Work instructions ->
Wherever the word "Fleischer" appears in a line of the records, copy that line.

Data extract ->

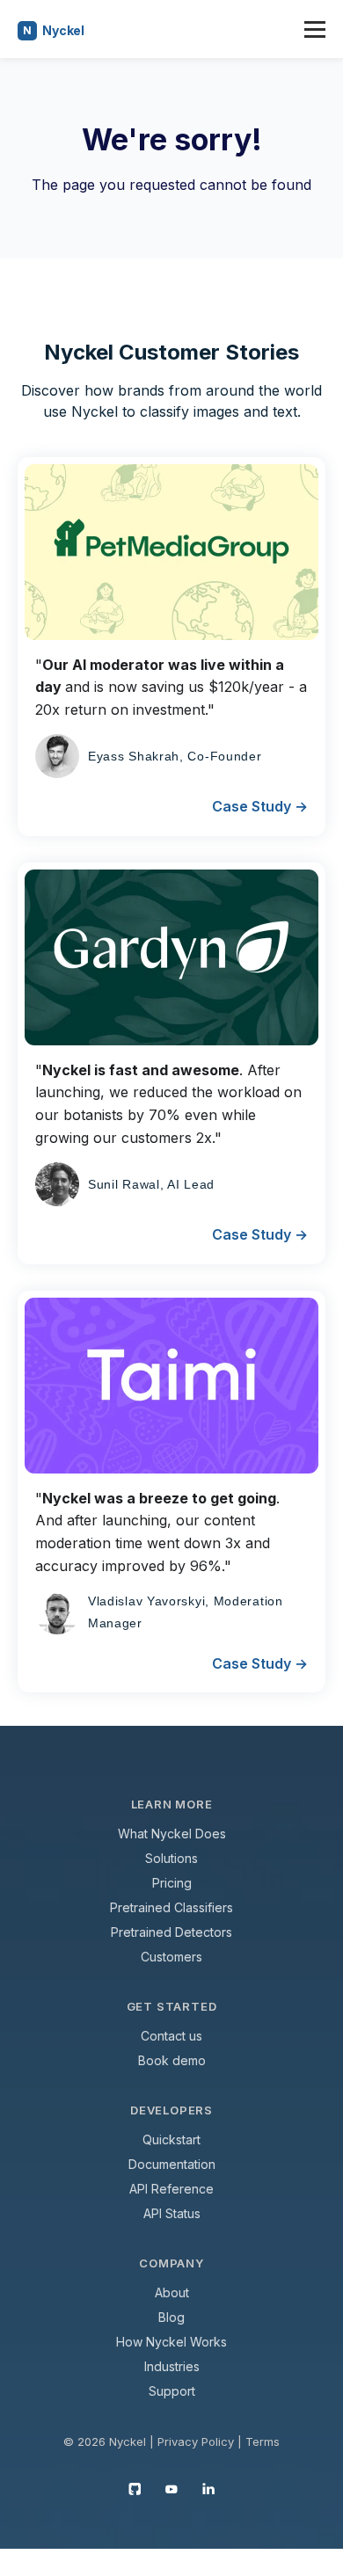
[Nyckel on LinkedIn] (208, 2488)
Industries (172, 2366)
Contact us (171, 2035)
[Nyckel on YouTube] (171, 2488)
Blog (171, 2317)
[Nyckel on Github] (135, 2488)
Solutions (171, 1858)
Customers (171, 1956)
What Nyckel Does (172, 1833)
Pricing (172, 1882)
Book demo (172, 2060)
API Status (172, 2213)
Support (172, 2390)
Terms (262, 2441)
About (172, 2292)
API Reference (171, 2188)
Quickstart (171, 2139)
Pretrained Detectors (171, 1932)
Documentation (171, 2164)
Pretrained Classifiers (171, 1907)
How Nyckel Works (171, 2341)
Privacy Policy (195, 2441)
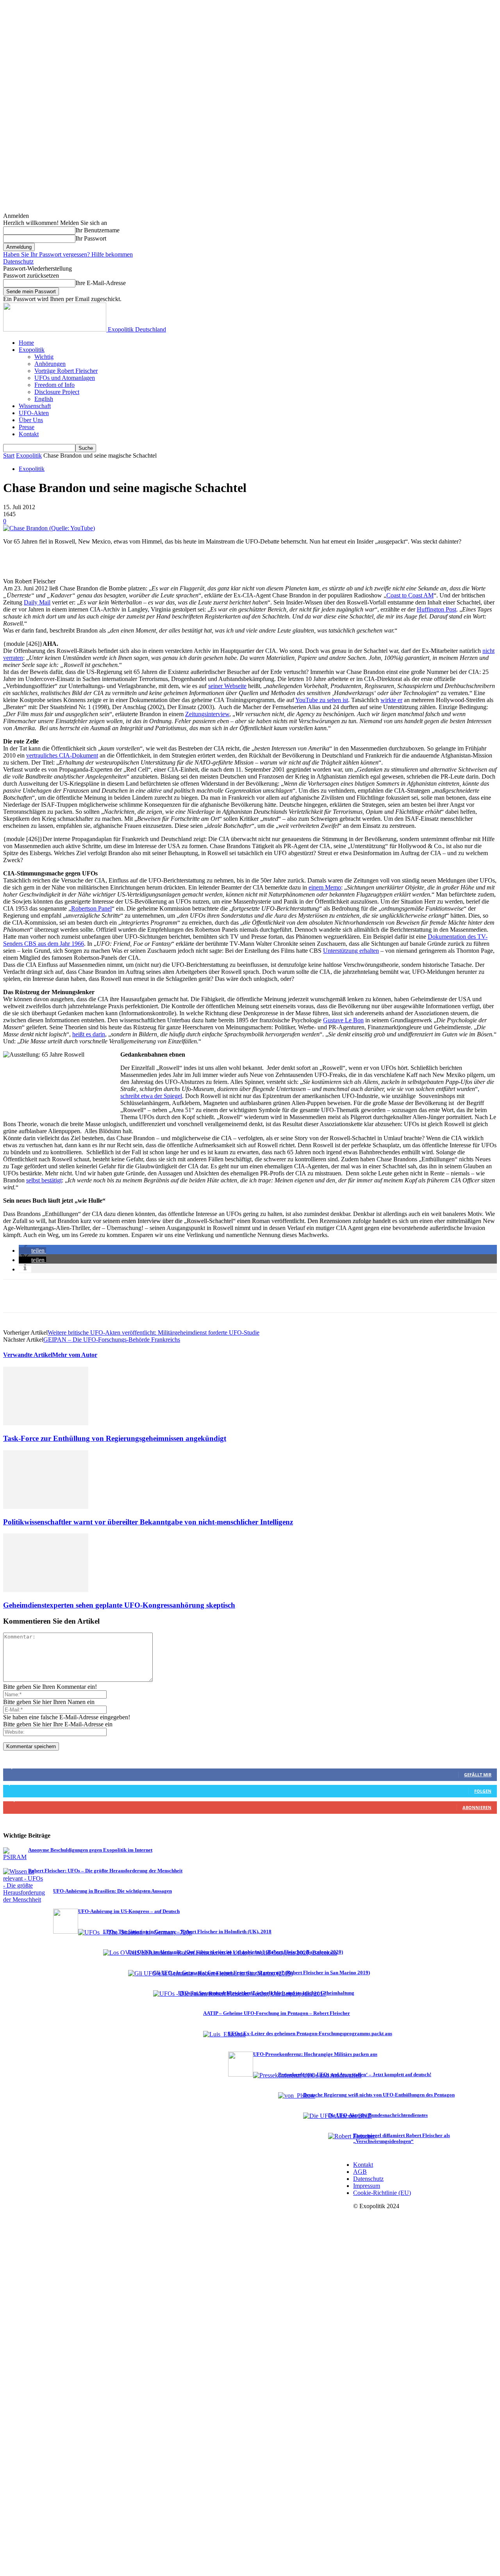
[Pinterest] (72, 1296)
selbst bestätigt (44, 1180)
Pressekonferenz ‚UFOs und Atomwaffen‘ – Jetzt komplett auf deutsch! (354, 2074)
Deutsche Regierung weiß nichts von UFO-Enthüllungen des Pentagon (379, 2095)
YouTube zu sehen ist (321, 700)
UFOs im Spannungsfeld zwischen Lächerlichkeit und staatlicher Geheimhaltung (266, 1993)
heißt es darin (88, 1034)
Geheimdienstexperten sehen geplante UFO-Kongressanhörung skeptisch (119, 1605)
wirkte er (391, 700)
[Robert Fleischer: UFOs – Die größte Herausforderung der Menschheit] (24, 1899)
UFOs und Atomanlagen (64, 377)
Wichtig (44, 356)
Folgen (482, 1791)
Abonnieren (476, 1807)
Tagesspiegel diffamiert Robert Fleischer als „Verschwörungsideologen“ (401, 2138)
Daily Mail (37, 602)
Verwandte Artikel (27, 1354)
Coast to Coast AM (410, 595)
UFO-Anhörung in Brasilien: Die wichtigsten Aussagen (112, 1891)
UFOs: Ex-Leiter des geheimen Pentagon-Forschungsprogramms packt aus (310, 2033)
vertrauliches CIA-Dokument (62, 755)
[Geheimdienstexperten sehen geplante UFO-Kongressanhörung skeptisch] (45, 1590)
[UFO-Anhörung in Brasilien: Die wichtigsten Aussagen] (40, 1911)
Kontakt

---

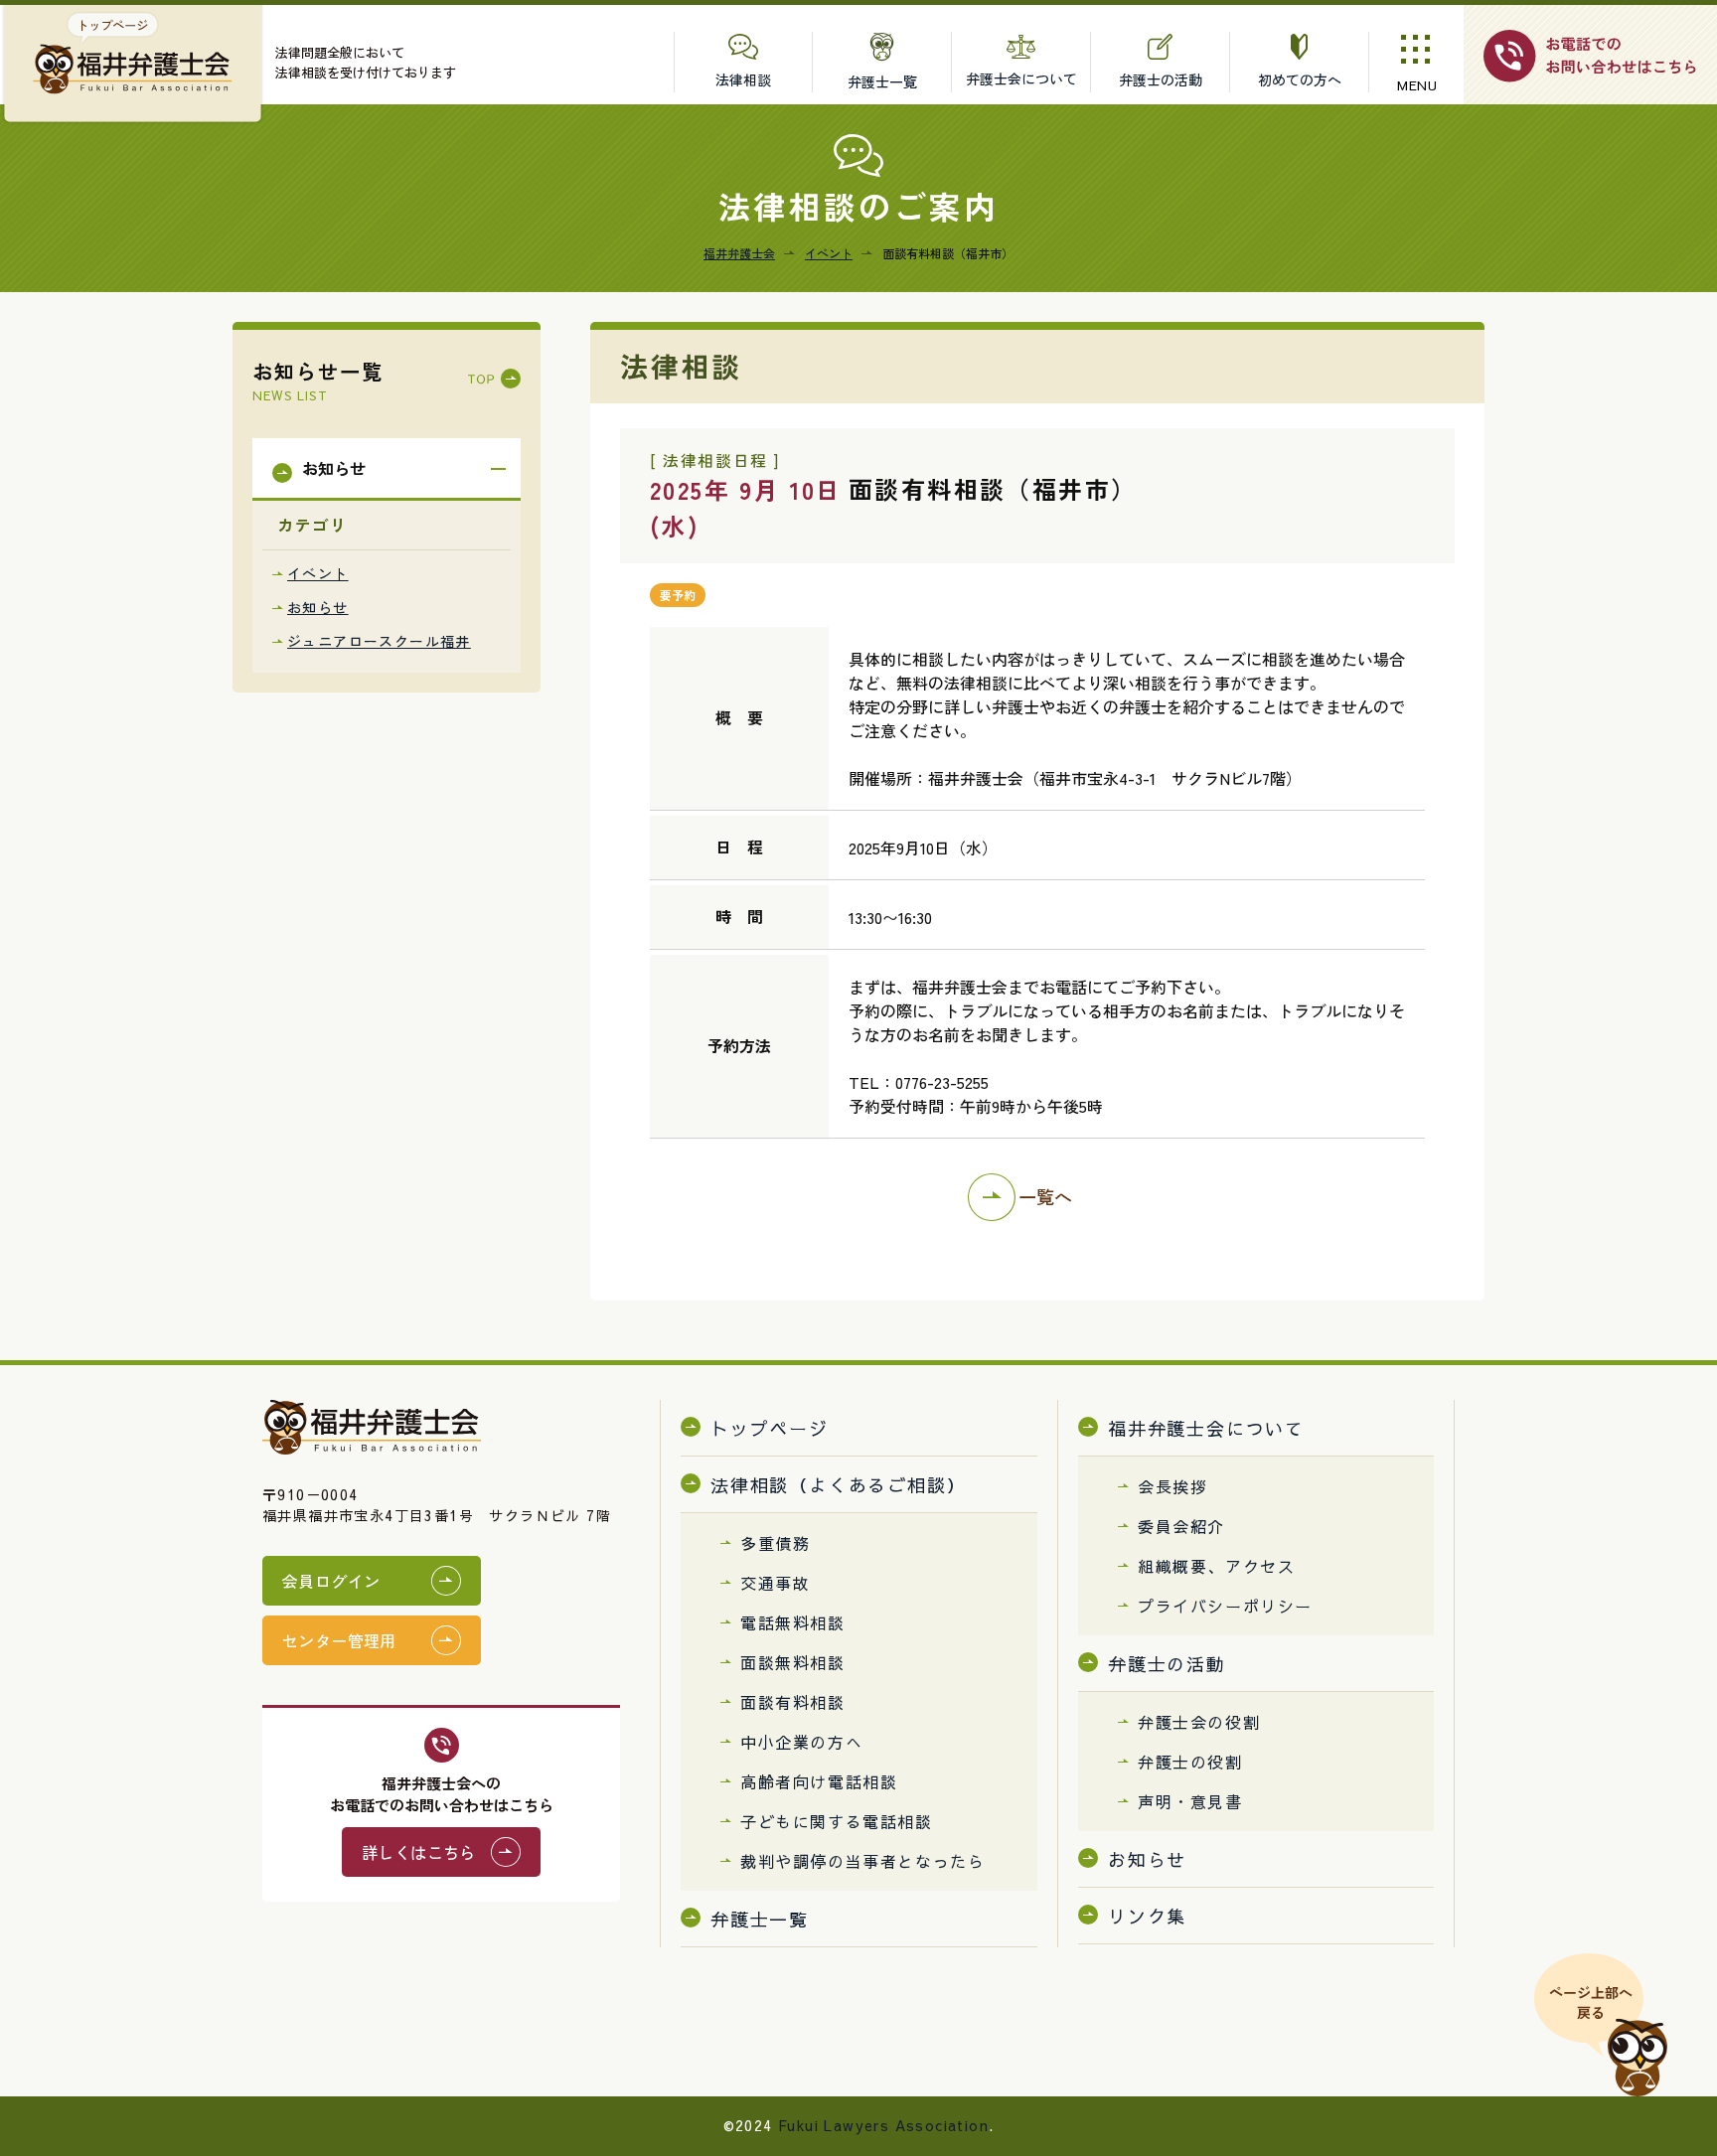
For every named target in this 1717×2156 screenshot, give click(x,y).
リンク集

Response ->
[Robert Fleischer: UFOs – Die größte Herausforderung der Menschheit] (24, 1899)
Tagesspiegel diffamiert Robert Fleischer als „Verschwörungsideologen“ (401, 2138)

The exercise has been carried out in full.